─── Input material

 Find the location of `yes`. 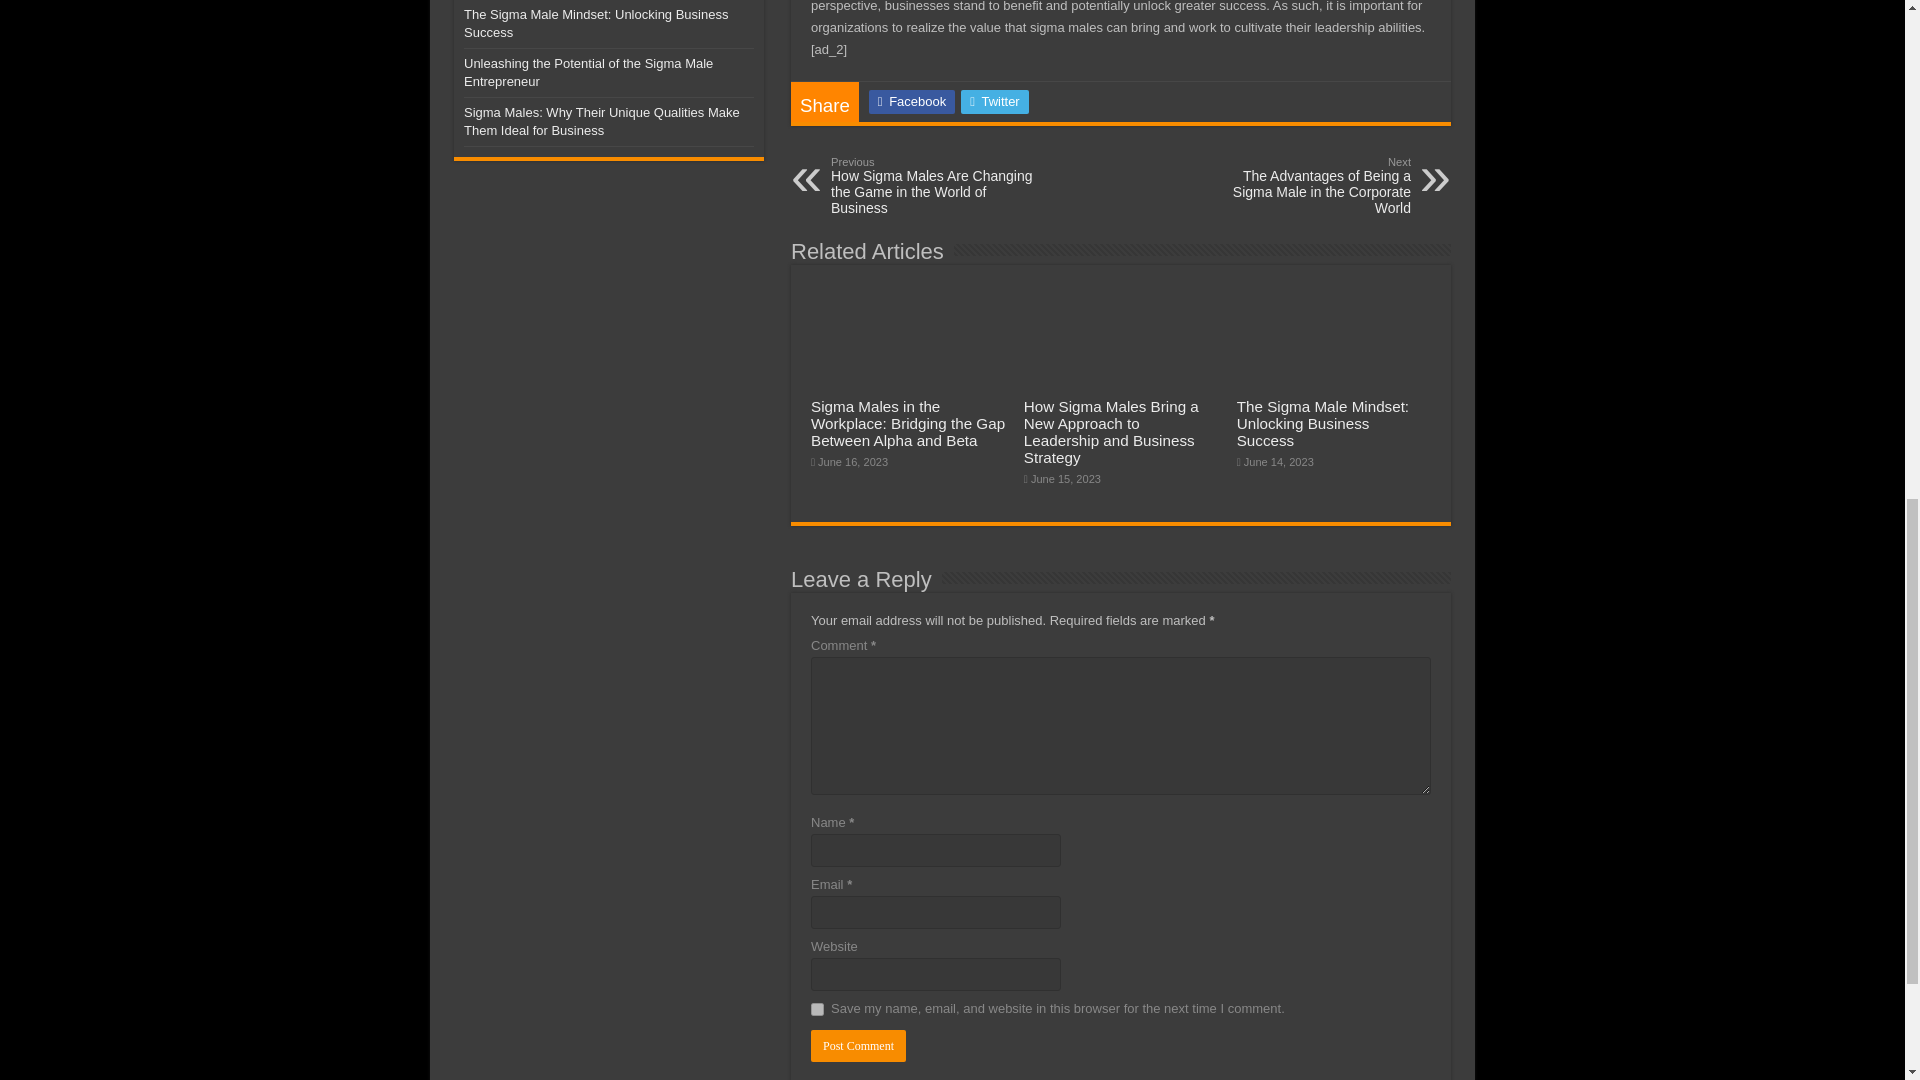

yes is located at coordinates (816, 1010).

──────
─── Input material

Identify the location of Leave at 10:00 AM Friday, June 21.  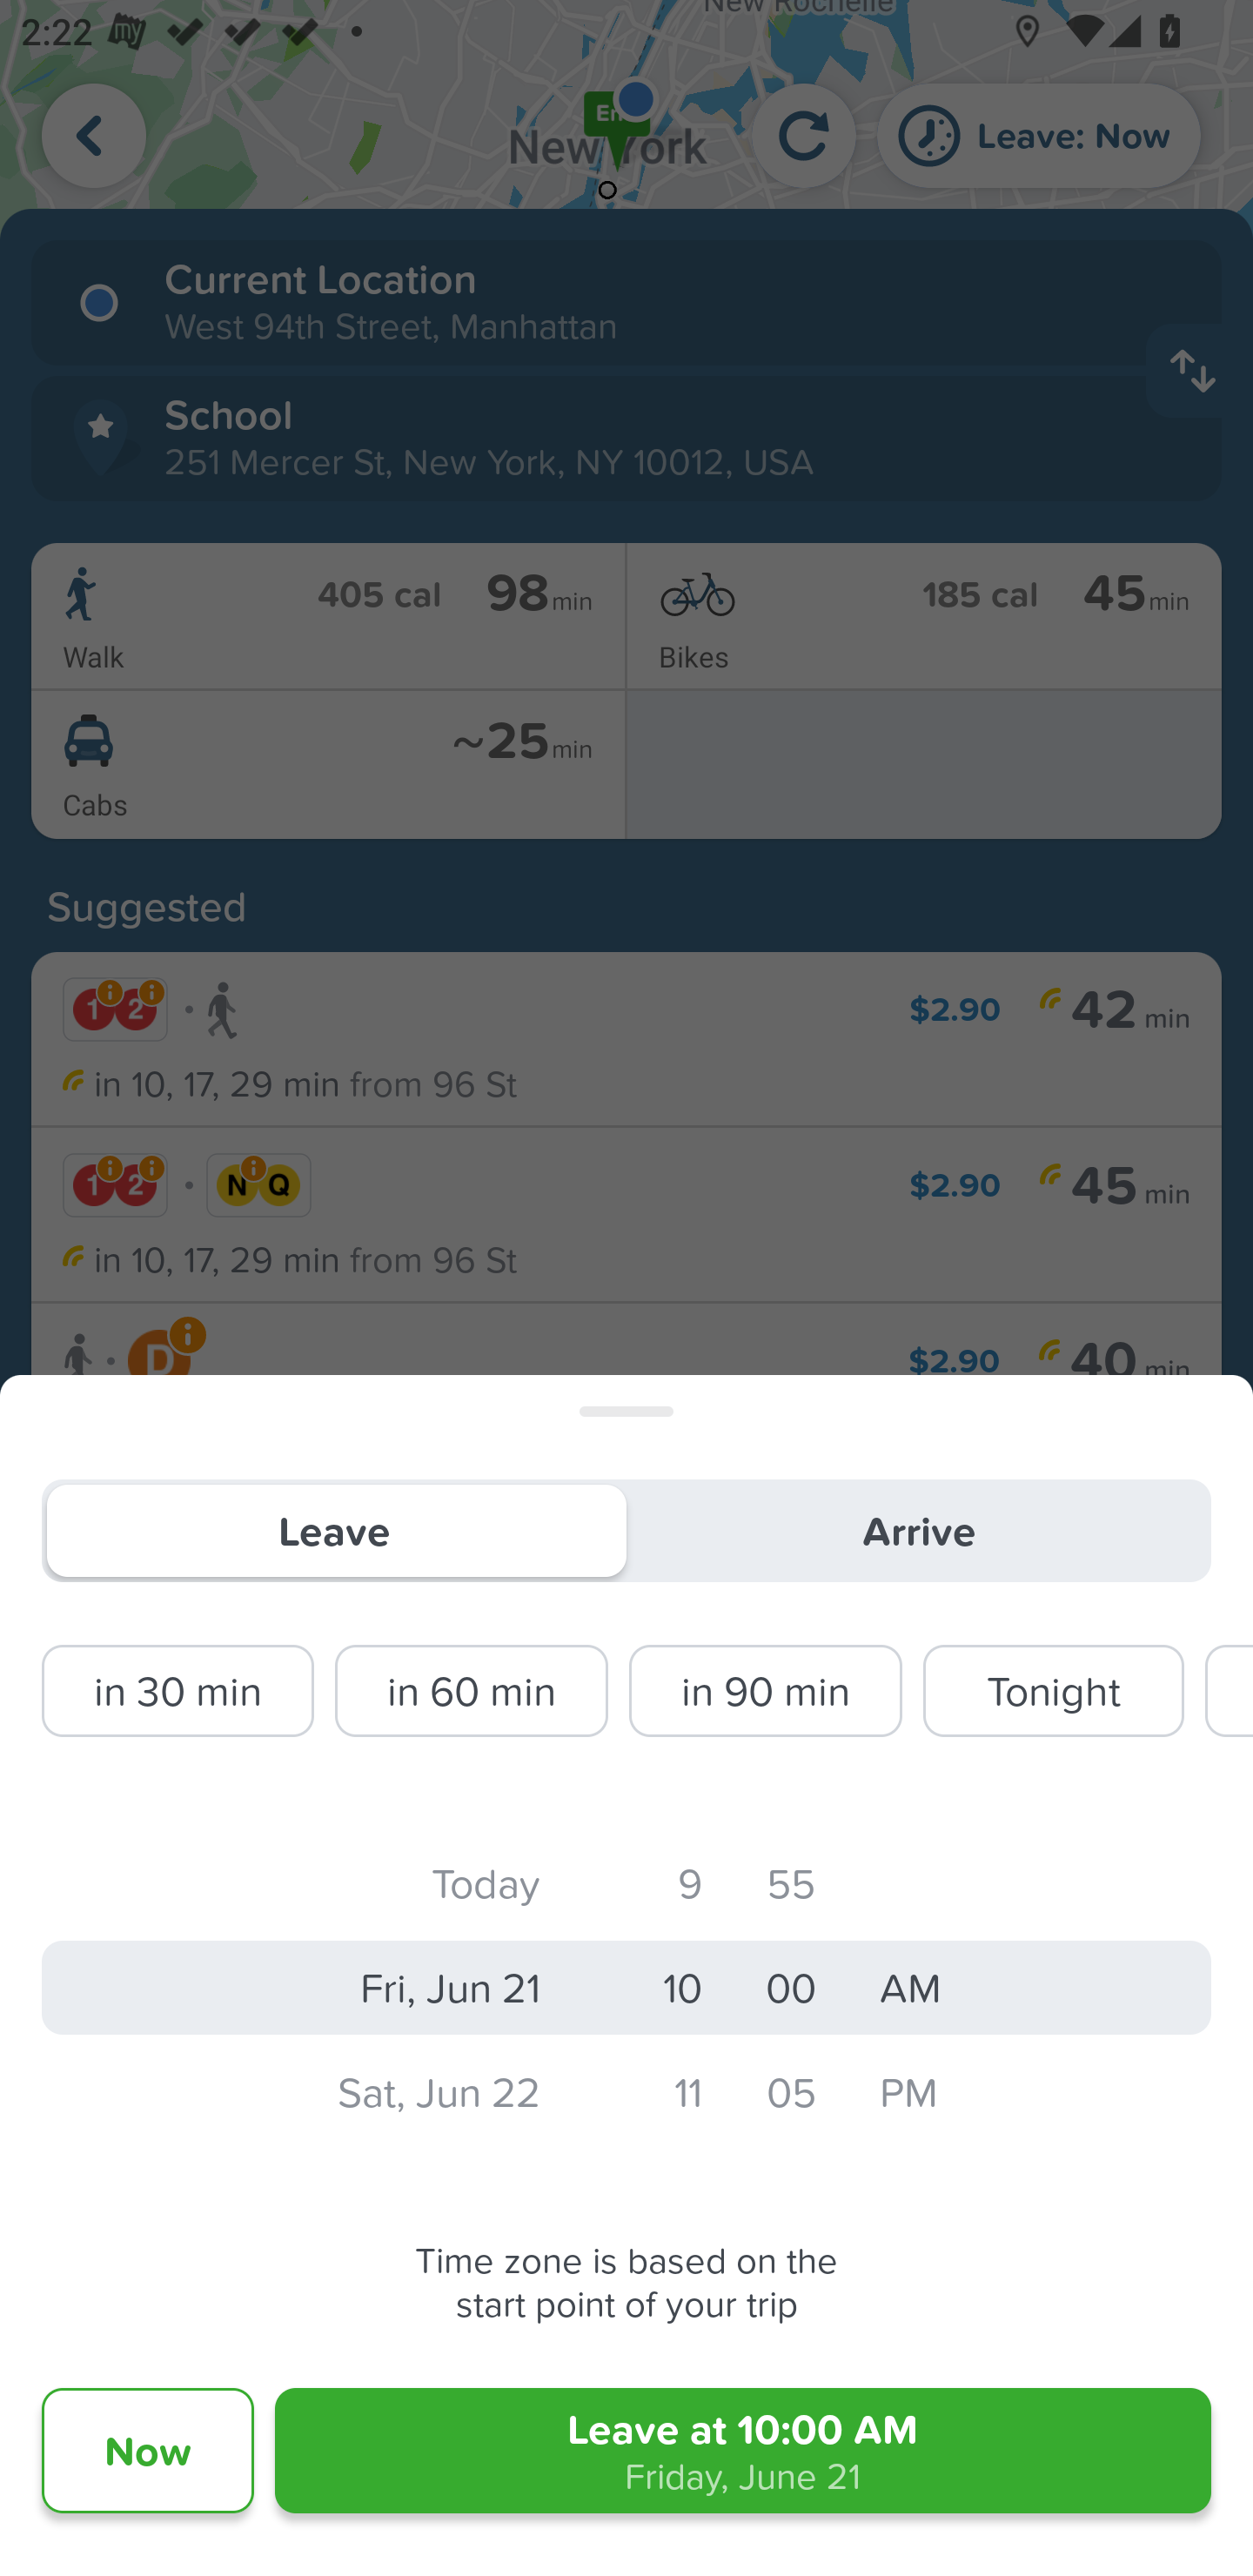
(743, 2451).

──────
─── Input material

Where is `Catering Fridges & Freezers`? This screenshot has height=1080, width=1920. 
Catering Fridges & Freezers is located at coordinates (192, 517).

──────

Copy the records word for word, starting at the line with "has height=1080, width=1920." and ending at the line with "Catering Fridges & Freezers is", and include both of those lines.

Where is `Catering Fridges & Freezers`? This screenshot has height=1080, width=1920. 
Catering Fridges & Freezers is located at coordinates (192, 517).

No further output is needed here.